Doel A:
Neem uit de tekst over spot letterlijk het gedeelte over dat opent met de woorden met "Laten wij het" en sluit met "een geslaagde tégenspotprent.".
Doel B:
Schrijf een vervolg op de tekst over spot en religie, aansluitend op de laatste zin ervan.

Aangeleverde tekst:
* * * * *

Spotten met iemands onveranderlijke identiteit is laakbaar omdat het slachtoffer zich niet verweren kan: die vorm van spot wordt pas afgewend waar men zichzelf ofwel verloochent ofwel ombrengt en een dergelijke spot kan derhalve niets anders dan dit gruwelijke effect beogen. Waar echter iemands vrijwillig gestelde daden het voorwerp uitmaken van de spot, liggen de kaarten anders omdat de spot pas werkt waar zij een door de beoogde te erkennen verwerpelijke daad in het licht stelt. Andermaal: de kreupele kan niet rechtop lopen maar de predikant van de soberheid heeft wel degelijk de keuze tussen voorbeeldigheid en volksverlakkerij.
Het leven ware echter al te simpel indien alle mogelijke gevallen van (in dit geval) spot op te delen waren in de twee hoger genoemde categorieën. Want zijn de gevallen niet talloos waarvan men moet erkennen dat men dienaangaande over helemaal geen objectieve, wetenschappelijk verantwoorde of ethisch gewaarborgde criteria beschikt om uit te maken of zij hetzij een onveranderlijke identiteit betreffen hetzij een daad die én verwerpelijk is én vrijwillig wordt gesteld? Want wij hoeven zelfs niet te spreken over het blijkbaar ononoplosbare probleem van de vrije wil wanneer reeds het probleem van de al dan niet verwerpelijkheid van een zaak gedoemd is om tot voorwerp te zijn van een gewis oeverloze discussie.
Laten wij het bijzonder simplistische voorbeeld nemen van een spotprententekenaar die er in zijn werk blijk van geeft de religie in het algemeen verwerpelijk te vinden omdat hij persoonlijk van oordeel is dat men vandaag verlicht hoort te zijn en derhalve atheïst. De vraag waar dan de objectiviteit in dit oordeel gebleven is, is ongetwijfeld heel terecht en een spotprent die slechts de religie als zodanig op het oog had, ware bij voorbaat een miskleun en derhalve in principe te beantwoorden met een geslaagde tégenspotprent.
Want is het bijvoorbeeld niet de tragedie van deze tijd dat door topwetenschap gedragen economieën, ideologieën en politieke stelsels geen beter levensdoel te bieden hebben en er kennelijk ook geen ander tolereren dan het zo absurde en perverse ideaal van de winstmaximalisatie? Het geld, een simpel ruilmiddel, is niet alleen het doel geworden van ons handelen maar bovendien het vandaag enig overblijvende te verantwoorden oogmerk, de ultieme maatstaf van alles wat in onze wereld reilt en zeilt. Het verwondert allang niet meer dat met dit verslavende en nooit bevredigende doel voor ogen, menigeen geen andere uitkomst meer ziet dan uiteindelijk de algehele verwerping van het leven dat in dit duistere licht herleid wordt tot een luguber spel. Als bovendien blijkt dat een duizend(en) jaren oud religieus systeem nog altijd beter in staat is om een menswaardige samenleving op te grondvesten waarin men zorg draagt voor elkaar, vrede kent en ook vormen van geluk die zogenaamd verlichte geesten heimelijk en soms zelfs openlijk benijden, dan moet men vaststellen tegen heug en meug dat niet de religie in een kwaad daglicht komt te staan, het is daarentegen de verlichting die belachelijk wordt gemaakt en dan nog door de feiten zelf.

* * * * *

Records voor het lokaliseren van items
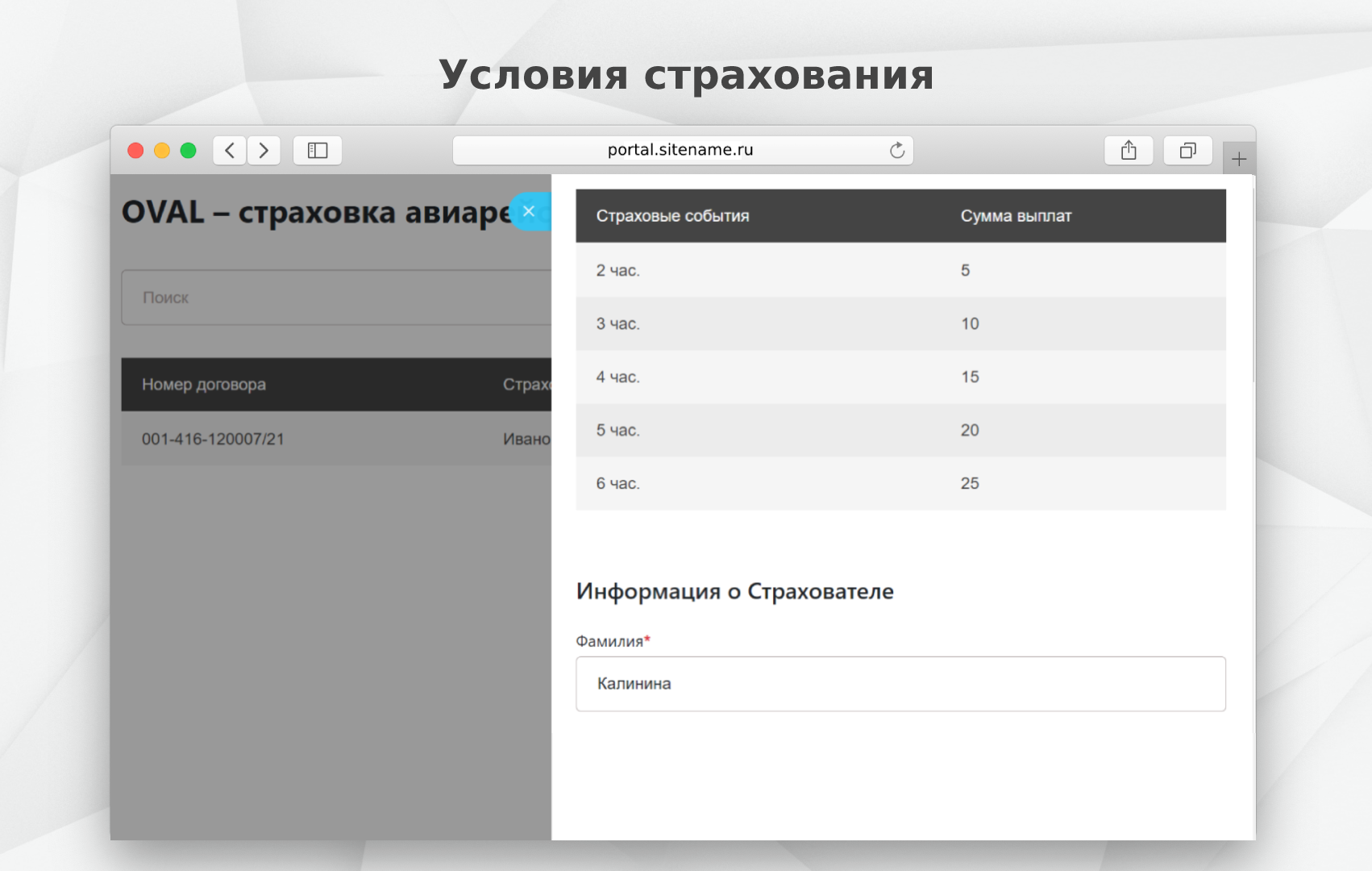Screen dimensions: 1372x871
Task: Show all tabs overview icon
Action: pyautogui.click(x=1187, y=151)
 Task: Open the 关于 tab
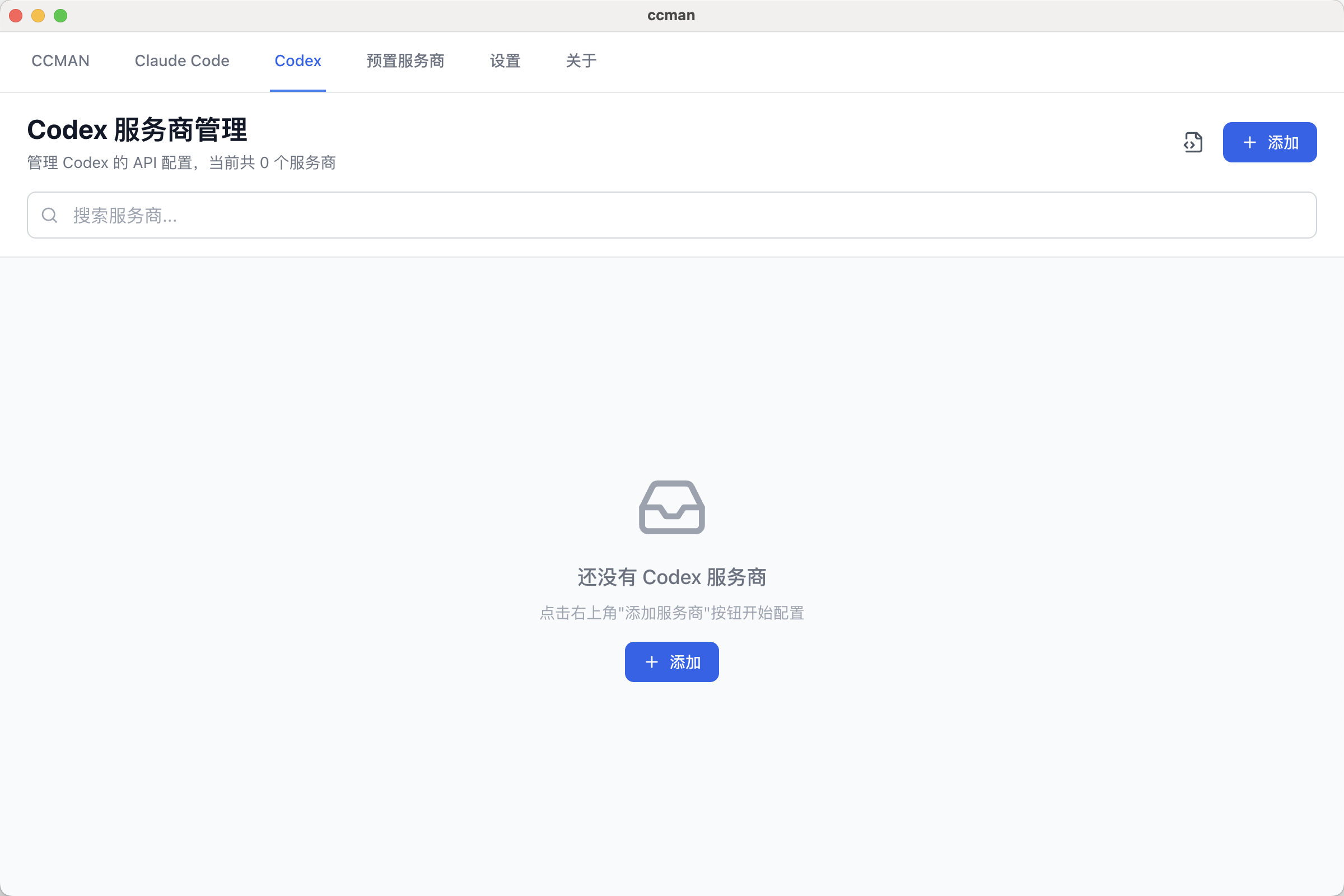[x=581, y=60]
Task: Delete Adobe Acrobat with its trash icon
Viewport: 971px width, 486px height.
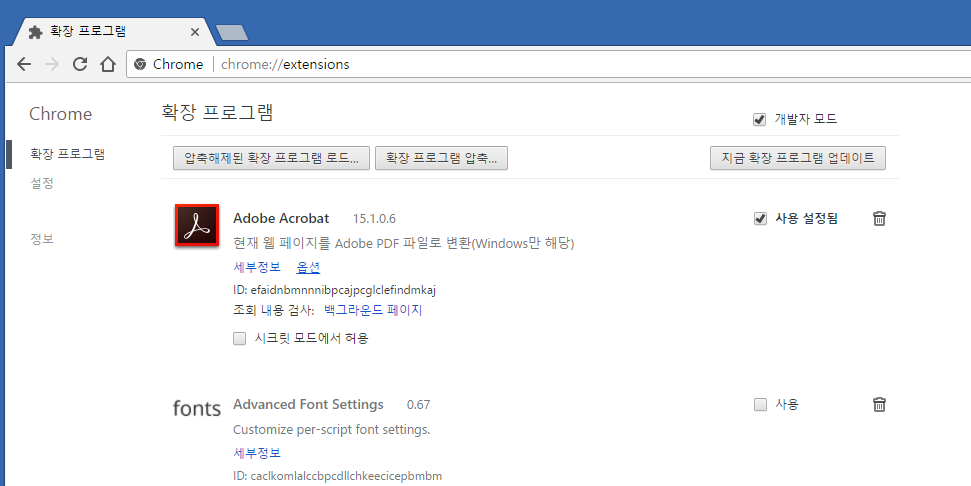Action: [x=879, y=219]

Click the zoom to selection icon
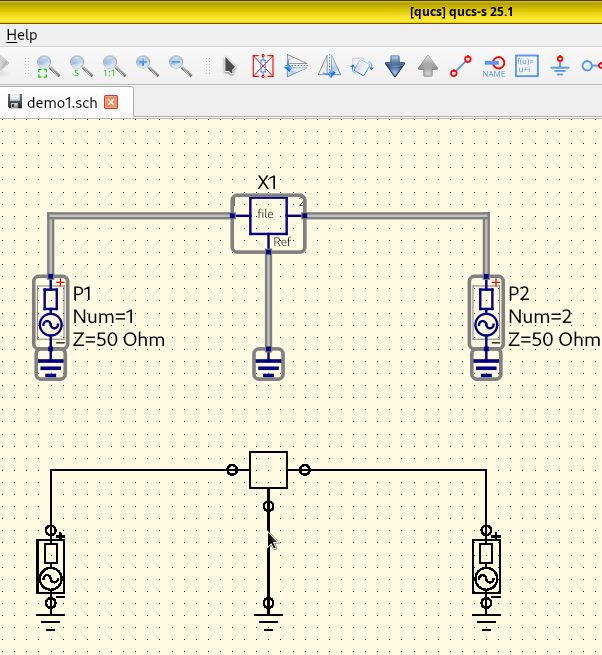point(81,67)
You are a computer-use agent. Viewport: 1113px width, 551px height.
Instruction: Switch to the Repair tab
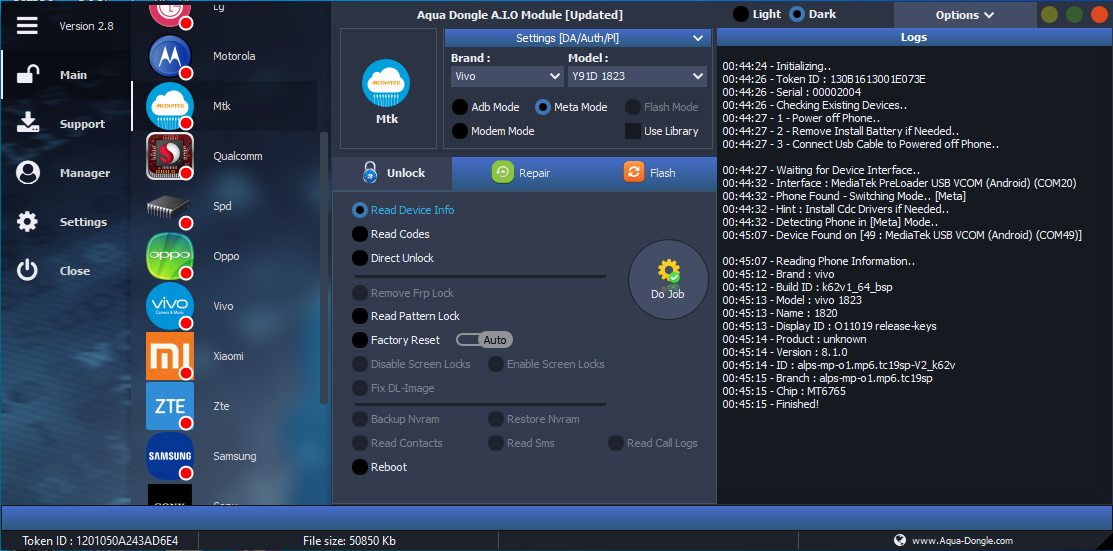tap(521, 173)
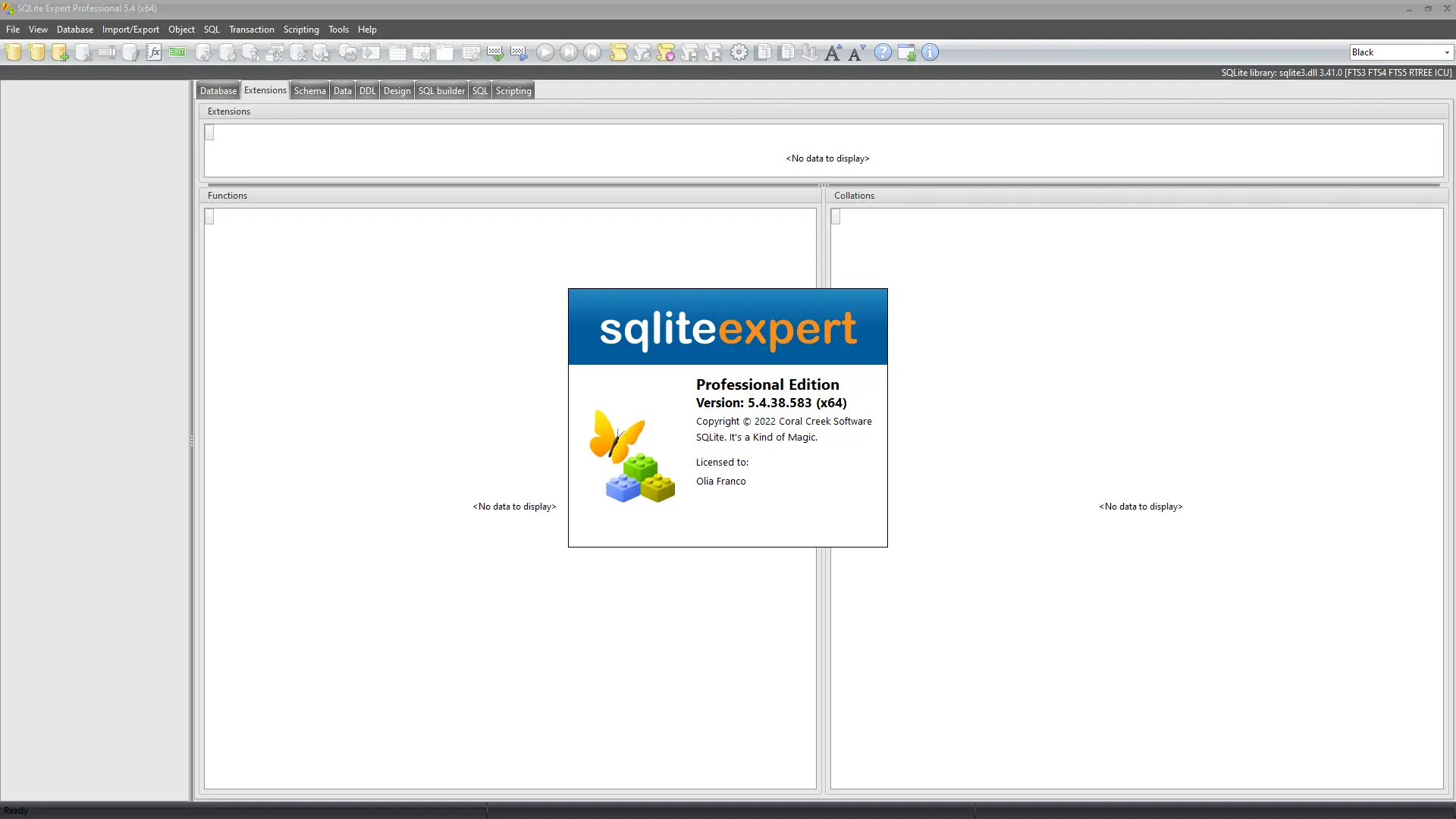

* * * * *

Antwoord oefening A:
Laten wij het bijzonder simplistische voorbeeld nemen van een spotprententekenaar die er in zijn werk blijk van geeft de religie in het algemeen verwerpelijk te vinden omdat hij persoonlijk van oordeel is dat men vandaag verlicht hoort te zijn en derhalve atheïst. De vraag waar dan de objectiviteit in dit oordeel gebleven is, is ongetwijfeld heel terecht en een spotprent die slechts de religie als zodanig op het oog had, ware bij voorbaat een miskleun en derhalve in principe te beantwoorden met een geslaagde tégenspotprent.

Antwoord oefening B:
Er zijn dus beslist perspectieven waarin religie alles behalve bespottelijk blijkt maar bovenop die discussie komt dan nog onwegwerkbaar dat kluwen aangaande de vrije wil, vooral ook omdat religie ons met de paplepel wordt ingegeven lang vooraleer wij ook maar in staat zijn om te willen. De hedendaagse idealen mogen dan al draaien rond de heilige huisjes van individuele vrijheid en persoonlijke willekeur: het is en blijft een feit dat zonder ook maar een enkele uitzondering, elk individu zijn taal en tekens, al zijn expressies en communicaties, doelstellingen en verzuchtingen dankt aan werkelijkheden die hem als enkeling ver te boven gaan: de taal van woorden, tekens, beelden of muziek, de lichamelijkheid en, breder nog, de tijd-ruimtelijke, culturele en nog andere condities die nu eenmaal alles wat wij betekenen, contextualiseren.
Een letterteken in een tekst is in zijn bestaan dermate afhankelijk van alle omgevende tekens waarvan het zelf verschilt, dat het door elke lezer spontaan wordt ingevuld waar het ontbreekt en zo ook vallen wij, vervangbare rolspelers, danig samen met een onvervangbare rol in een toneel, dat wij ons bestaan zelf eraan ontlenen. Wie derhalve oordelen dat elk individu zijn godsdienst of zijn levensovertuiging kiest, is gewoon ten prooi aan een naïef egocentrisme en vrijheid is dan een illusoir bijproduct van hetzelfde wensdenken dat ons de begoocheling verschaft van een ego dat zich die vrijheid aanmeet.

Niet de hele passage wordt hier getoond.